Copy, from the entries below, each line where the word "Expand" can be found.

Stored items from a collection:
__________________________________________________
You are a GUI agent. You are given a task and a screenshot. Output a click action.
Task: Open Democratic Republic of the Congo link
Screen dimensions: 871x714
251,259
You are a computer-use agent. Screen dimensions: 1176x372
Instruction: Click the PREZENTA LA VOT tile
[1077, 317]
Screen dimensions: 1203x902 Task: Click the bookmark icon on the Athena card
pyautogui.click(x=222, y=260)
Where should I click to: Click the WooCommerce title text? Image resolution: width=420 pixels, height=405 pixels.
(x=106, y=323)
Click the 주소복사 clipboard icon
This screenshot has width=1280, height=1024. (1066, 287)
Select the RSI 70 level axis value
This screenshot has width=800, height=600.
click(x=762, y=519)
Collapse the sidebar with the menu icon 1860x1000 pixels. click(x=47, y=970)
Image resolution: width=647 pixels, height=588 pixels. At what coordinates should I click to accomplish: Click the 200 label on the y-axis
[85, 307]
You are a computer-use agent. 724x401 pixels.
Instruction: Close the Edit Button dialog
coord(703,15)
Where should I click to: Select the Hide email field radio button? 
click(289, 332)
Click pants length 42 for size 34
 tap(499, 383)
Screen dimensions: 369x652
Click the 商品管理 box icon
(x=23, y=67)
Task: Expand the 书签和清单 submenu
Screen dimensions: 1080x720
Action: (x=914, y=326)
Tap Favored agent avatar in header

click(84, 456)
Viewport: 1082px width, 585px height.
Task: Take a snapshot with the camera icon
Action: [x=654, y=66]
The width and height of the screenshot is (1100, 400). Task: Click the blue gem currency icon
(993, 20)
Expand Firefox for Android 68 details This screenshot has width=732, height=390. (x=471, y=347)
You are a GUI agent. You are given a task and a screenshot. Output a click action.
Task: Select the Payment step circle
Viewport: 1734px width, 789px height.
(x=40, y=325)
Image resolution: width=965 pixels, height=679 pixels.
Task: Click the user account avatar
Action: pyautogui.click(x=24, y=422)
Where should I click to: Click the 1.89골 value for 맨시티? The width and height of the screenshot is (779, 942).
__________________________________________________
Task output:
Task: Expand the 书签和清单 submenu
Expand Firefox for Android 68 details This screenshot has width=732, height=390. (x=471, y=347)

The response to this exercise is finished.